What you have to do:
Your task is to print all of the data word for word.

(Dataset entries)
※ ※ ※

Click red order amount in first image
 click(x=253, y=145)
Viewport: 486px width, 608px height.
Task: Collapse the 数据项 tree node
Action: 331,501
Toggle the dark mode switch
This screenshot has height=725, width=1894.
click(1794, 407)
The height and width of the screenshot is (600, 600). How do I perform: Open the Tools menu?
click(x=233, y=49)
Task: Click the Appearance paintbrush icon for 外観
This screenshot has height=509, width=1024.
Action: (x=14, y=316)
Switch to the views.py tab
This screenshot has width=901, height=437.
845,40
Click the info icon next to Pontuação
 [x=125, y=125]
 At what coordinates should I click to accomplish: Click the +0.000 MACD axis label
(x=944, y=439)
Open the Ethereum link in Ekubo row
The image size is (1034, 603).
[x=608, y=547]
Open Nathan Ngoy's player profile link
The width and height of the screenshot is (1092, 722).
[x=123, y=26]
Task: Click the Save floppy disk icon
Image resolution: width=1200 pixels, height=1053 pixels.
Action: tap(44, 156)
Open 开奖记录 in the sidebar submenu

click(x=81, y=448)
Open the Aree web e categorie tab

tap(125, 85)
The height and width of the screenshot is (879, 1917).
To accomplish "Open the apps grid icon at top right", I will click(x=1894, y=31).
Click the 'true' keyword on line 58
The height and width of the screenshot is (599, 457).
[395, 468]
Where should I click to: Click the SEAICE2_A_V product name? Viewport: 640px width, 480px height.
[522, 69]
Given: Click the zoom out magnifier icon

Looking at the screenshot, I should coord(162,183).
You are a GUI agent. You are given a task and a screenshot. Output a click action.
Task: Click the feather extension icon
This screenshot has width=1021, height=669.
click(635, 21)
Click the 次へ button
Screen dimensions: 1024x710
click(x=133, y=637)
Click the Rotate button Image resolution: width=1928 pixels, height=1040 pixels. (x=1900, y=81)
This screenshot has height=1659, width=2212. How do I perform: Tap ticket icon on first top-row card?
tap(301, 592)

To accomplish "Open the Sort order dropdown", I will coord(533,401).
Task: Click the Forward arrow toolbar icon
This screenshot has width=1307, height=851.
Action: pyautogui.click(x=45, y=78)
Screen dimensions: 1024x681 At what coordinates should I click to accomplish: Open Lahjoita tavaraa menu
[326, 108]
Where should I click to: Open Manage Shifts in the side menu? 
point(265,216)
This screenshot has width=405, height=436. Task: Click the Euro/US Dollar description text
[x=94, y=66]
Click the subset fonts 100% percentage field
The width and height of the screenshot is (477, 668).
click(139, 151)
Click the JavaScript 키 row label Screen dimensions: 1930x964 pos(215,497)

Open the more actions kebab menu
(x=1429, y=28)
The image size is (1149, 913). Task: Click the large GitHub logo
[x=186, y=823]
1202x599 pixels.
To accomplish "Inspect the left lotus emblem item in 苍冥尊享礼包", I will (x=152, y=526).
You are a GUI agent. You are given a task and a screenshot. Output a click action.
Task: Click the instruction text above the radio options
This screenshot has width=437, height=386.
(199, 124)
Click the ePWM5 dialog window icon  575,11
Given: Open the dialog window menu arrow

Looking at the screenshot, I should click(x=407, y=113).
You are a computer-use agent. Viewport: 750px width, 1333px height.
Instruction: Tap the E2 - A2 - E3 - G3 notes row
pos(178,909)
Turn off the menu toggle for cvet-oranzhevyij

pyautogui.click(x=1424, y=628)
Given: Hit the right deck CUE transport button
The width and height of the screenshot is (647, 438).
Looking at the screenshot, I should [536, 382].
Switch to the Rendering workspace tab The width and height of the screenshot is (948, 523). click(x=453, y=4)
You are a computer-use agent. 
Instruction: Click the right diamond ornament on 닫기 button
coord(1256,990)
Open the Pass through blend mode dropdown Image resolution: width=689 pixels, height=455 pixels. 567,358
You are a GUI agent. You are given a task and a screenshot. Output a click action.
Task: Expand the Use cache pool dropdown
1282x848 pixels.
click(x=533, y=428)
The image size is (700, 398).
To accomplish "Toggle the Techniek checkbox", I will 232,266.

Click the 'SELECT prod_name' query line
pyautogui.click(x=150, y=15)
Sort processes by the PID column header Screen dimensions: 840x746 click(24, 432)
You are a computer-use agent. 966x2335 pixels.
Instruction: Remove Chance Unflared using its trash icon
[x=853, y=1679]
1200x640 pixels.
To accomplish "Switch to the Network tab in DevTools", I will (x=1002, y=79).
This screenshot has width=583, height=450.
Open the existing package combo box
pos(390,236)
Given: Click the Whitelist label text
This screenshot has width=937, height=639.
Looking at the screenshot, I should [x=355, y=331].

※ ※ ※

Exercise response:
Click red order amount in first image
 click(x=253, y=145)
Viewport: 486px width, 608px height.
Task: Collapse the 数据项 tree node
Action: 331,501
Toggle the dark mode switch
This screenshot has height=725, width=1894.
click(1794, 407)
The height and width of the screenshot is (600, 600). How do I perform: Open the Tools menu?
click(x=233, y=49)
Task: Click the Appearance paintbrush icon for 外観
This screenshot has height=509, width=1024.
Action: (x=14, y=316)
Switch to the views.py tab
This screenshot has width=901, height=437.
845,40
Click the info icon next to Pontuação
 [x=125, y=125]
 At what coordinates should I click to accomplish: Click the +0.000 MACD axis label
(x=944, y=439)
Open the Ethereum link in Ekubo row
The image size is (1034, 603).
[x=608, y=547]
Open Nathan Ngoy's player profile link
The width and height of the screenshot is (1092, 722).
[x=123, y=26]
Task: Click the Save floppy disk icon
Image resolution: width=1200 pixels, height=1053 pixels.
Action: tap(44, 156)
Open 开奖记录 in the sidebar submenu

click(x=81, y=448)
Open the Aree web e categorie tab

tap(125, 85)
The height and width of the screenshot is (879, 1917).
To accomplish "Open the apps grid icon at top right", I will click(x=1894, y=31).
Click the 'true' keyword on line 58
The height and width of the screenshot is (599, 457).
[395, 468]
Where should I click to: Click the SEAICE2_A_V product name? Viewport: 640px width, 480px height.
[522, 69]
Given: Click the zoom out magnifier icon

Looking at the screenshot, I should coord(162,183).
You are a GUI agent. You are given a task and a screenshot. Output a click action.
Task: Click the feather extension icon
This screenshot has width=1021, height=669.
click(635, 21)
Click the 次へ button
Screen dimensions: 1024x710
click(x=133, y=637)
Click the Rotate button Image resolution: width=1928 pixels, height=1040 pixels. (x=1900, y=81)
This screenshot has height=1659, width=2212. How do I perform: Tap ticket icon on first top-row card?
tap(301, 592)

To accomplish "Open the Sort order dropdown", I will coord(533,401).
Task: Click the Forward arrow toolbar icon
This screenshot has width=1307, height=851.
Action: pyautogui.click(x=45, y=78)
Screen dimensions: 1024x681 At what coordinates should I click to accomplish: Open Lahjoita tavaraa menu
[326, 108]
Where should I click to: Open Manage Shifts in the side menu? 
point(265,216)
This screenshot has width=405, height=436. Task: Click the Euro/US Dollar description text
[x=94, y=66]
Click the subset fonts 100% percentage field
The width and height of the screenshot is (477, 668).
click(139, 151)
Click the JavaScript 키 row label Screen dimensions: 1930x964 pos(215,497)

Open the more actions kebab menu
(x=1429, y=28)
The image size is (1149, 913). Task: Click the large GitHub logo
[x=186, y=823]
1202x599 pixels.
To accomplish "Inspect the left lotus emblem item in 苍冥尊享礼包", I will (x=152, y=526).
You are a GUI agent. You are given a task and a screenshot. Output a click action.
Task: Click the instruction text above the radio options
This screenshot has width=437, height=386.
(199, 124)
Click the ePWM5 dialog window icon  575,11
Given: Open the dialog window menu arrow

Looking at the screenshot, I should click(x=407, y=113).
You are a computer-use agent. Viewport: 750px width, 1333px height.
Instruction: Tap the E2 - A2 - E3 - G3 notes row
pos(178,909)
Turn off the menu toggle for cvet-oranzhevyij

pyautogui.click(x=1424, y=628)
Given: Hit the right deck CUE transport button
The width and height of the screenshot is (647, 438).
Looking at the screenshot, I should [536, 382].
Switch to the Rendering workspace tab The width and height of the screenshot is (948, 523). click(x=453, y=4)
You are a computer-use agent. 
Instruction: Click the right diamond ornament on 닫기 button
coord(1256,990)
Open the Pass through blend mode dropdown Image resolution: width=689 pixels, height=455 pixels. 567,358
You are a GUI agent. You are given a task and a screenshot. Output a click action.
Task: Expand the Use cache pool dropdown
1282x848 pixels.
click(x=533, y=428)
The image size is (700, 398).
To accomplish "Toggle the Techniek checkbox", I will 232,266.

Click the 'SELECT prod_name' query line
pyautogui.click(x=150, y=15)
Sort processes by the PID column header Screen dimensions: 840x746 click(24, 432)
You are a computer-use agent. 966x2335 pixels.
Instruction: Remove Chance Unflared using its trash icon
[x=853, y=1679]
1200x640 pixels.
To accomplish "Switch to the Network tab in DevTools", I will (x=1002, y=79).
This screenshot has width=583, height=450.
Open the existing package combo box
pos(390,236)
Given: Click the Whitelist label text
This screenshot has width=937, height=639.
Looking at the screenshot, I should [x=355, y=331].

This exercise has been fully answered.